Several retired physicians returned for Wednesday’s celebration.

Keith Altshuler, president and chief administrative officer of Fort Sanders Regional, acknowledged the vision and dedication of physicians and staff, past and present.

“I’m certain the physicians who founded Fort Sanders Hospital 100 years ago couldn’t possibly envision the magnitude of their accomplishments as they stand today,” Altshuler said, “but as we reflect on an inspiring 100-year history, I am confident that we have many more accomplishments ahead in the next 100 years.”

In the past century, Fort Sanders Regional has admitted an estimated 750,000 patients, performed 400,000 surgeries and helped bring 125,000 babies into the world. More than one million people sought treatment in the hospital’s emergency department.

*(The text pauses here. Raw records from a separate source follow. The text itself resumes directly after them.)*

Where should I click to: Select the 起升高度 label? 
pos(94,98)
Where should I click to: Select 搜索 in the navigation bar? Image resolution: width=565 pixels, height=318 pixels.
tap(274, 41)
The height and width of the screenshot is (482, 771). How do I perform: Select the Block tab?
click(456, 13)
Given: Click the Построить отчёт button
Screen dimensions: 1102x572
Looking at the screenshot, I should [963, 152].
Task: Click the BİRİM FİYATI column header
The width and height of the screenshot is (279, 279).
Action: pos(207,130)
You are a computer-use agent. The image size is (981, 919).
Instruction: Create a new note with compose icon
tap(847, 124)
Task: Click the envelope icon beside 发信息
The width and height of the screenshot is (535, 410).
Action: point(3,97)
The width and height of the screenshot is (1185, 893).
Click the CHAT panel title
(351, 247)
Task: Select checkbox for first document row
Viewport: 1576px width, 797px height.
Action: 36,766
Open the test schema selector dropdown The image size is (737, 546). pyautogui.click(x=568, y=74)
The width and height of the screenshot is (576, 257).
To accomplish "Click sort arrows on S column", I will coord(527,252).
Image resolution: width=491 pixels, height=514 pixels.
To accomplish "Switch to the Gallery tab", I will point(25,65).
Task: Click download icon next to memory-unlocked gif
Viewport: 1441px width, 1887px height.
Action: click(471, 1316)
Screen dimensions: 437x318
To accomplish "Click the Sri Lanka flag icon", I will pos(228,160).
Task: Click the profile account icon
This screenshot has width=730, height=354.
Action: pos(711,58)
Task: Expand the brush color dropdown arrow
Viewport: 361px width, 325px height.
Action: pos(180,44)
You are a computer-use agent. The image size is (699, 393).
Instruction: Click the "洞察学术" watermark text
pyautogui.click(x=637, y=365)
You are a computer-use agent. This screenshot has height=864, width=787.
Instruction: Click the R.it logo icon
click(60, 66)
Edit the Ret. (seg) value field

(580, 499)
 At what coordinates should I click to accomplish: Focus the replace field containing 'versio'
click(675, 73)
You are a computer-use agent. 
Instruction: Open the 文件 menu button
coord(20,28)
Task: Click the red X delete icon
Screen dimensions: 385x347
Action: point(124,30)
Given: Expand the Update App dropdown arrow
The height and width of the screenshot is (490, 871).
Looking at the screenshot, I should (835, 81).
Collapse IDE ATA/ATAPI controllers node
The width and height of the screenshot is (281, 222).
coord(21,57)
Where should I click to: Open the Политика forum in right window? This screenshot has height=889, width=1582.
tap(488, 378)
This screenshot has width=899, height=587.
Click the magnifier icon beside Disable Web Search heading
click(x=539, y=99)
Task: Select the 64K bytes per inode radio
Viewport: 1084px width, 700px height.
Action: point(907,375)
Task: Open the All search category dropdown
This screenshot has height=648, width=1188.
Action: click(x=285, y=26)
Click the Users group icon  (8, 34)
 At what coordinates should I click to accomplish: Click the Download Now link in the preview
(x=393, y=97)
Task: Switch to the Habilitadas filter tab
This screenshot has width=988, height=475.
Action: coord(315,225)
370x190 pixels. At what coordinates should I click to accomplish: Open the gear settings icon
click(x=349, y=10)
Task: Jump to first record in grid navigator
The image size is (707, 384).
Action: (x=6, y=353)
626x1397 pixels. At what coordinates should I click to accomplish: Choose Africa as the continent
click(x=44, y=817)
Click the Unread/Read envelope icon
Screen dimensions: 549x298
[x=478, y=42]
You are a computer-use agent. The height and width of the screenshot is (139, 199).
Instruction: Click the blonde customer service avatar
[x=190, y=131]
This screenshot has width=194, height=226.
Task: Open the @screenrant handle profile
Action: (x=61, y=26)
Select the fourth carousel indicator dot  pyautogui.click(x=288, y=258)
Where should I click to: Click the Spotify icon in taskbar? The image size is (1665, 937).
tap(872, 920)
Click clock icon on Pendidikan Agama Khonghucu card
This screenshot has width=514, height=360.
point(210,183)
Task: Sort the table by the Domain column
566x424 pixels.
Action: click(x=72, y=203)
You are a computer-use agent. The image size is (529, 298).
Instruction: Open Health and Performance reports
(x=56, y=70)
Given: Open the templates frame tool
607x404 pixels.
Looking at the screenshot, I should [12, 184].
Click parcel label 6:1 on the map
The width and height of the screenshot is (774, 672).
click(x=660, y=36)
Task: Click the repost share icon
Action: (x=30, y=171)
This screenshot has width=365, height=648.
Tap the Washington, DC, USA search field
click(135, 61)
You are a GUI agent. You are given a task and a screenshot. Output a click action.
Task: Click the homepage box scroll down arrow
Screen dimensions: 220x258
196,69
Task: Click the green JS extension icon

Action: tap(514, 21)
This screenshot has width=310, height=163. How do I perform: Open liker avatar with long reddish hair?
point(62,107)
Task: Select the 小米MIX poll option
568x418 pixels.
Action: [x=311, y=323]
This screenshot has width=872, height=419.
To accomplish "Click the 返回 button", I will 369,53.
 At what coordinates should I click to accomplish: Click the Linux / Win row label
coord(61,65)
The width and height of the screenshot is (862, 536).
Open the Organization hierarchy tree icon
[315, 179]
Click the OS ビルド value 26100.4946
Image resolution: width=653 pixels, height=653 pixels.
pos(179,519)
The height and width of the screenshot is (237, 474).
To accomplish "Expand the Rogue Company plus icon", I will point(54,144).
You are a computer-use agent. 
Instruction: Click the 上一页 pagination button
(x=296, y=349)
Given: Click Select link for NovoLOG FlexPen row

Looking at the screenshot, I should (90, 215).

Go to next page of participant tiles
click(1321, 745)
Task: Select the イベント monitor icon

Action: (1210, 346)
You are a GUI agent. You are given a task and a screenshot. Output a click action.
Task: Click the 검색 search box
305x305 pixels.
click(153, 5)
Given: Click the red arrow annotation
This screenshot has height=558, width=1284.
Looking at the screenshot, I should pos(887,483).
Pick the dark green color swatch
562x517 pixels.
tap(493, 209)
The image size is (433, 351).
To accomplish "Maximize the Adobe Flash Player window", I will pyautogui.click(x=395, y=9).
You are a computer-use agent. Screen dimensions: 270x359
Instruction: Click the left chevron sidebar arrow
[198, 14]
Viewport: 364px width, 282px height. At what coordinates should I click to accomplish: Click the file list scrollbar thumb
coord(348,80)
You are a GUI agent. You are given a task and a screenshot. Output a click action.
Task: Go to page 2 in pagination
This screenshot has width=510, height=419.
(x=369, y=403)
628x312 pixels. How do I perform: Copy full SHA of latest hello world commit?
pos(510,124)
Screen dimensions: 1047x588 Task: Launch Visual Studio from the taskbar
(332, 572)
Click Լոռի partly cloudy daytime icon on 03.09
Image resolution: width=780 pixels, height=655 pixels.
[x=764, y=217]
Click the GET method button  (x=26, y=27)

Jim VanderSteeg is president and CEO of Covenant Health, the parent company of Fort Sanders Regional Medical Center. When he came to Knoxville 12 years ago, there were three downtown hospitals – Fort Sanders, St. Mary’s and Baptist. Now there is one, and that necessitated the expansion of emergency service facilities. He said the new additions will open in spring 2020, capping several months of celebrating the 100th anniversary.

Street conversions

City Engineering is changing traffic directions of two minor roadways in the Fort Sanders neighborhood to better improve circulation and safety during construction around Fort Sanders Regional Medical Center.

Traffic engineers will convert 18th Street to one-way northbound during the week of Dec. 16. Additionally, traffic engineers will convert the block of Laurel Avenue between 18th and 19th streets to two-way traffic. Changes to Laurel Avenue will be completed in early 2020 when the street is cleared of hospital construction, said Zachary Roberts, city traffic engineer. Parking improvements being completed by Fort Sanders Regional may change traffic circulation in this section of the Fort Sanders Neighborhood, he said. “The directional changes will help reduce overall volume on the roadways.”

A century of firsts

Keith Altshuler recounted significant milestones for Fort Sanders Regional.

  • An affiliated School of Nursing was established even before the hospital opened.
  • In 1920, Fort Sanders offered the area’s first private ambulance service and had the first neonatal incubator to give premature babies a fighting chance.
  • During World War II, Fort Sanders was the area’s first private hospital to receive the new “wonder drug,” penicillin.
  • Patricia Neal Rehabilitation Center and Thompson Cancer Survival Center were added. And Fort Sanders offers the latest technology and treatments as the hub of Covenant Health’s stroke hospital network.

“We were built for our community and we are growing for our community, keeping in mind that our patients always come first,” he said.

Covenant Health

Jim VanderSteeg picked up the narrative.

Fort Sanders Health System was established in the 1980s to include several area hospitals and a variety of outpatient services and specialties. In 1996, the health system merged with Methodist Medical Center of Oak Ridge to create Covenant Health.

“Since that time, Covenant Health has become the top performing healthcare system in the region and serves over a million patients each year,” VanderSteeg said. “We’re the largest employer in the area with over 11,000 employees, and Covenant Health has been recognized five times by Forbes as a top employer.

“Three things will not change,” he said. “Fort Sanders Regional Medical Center will continue to be known for its commitment to the community, for innovation and for caring for each patient we are privileged to serve.”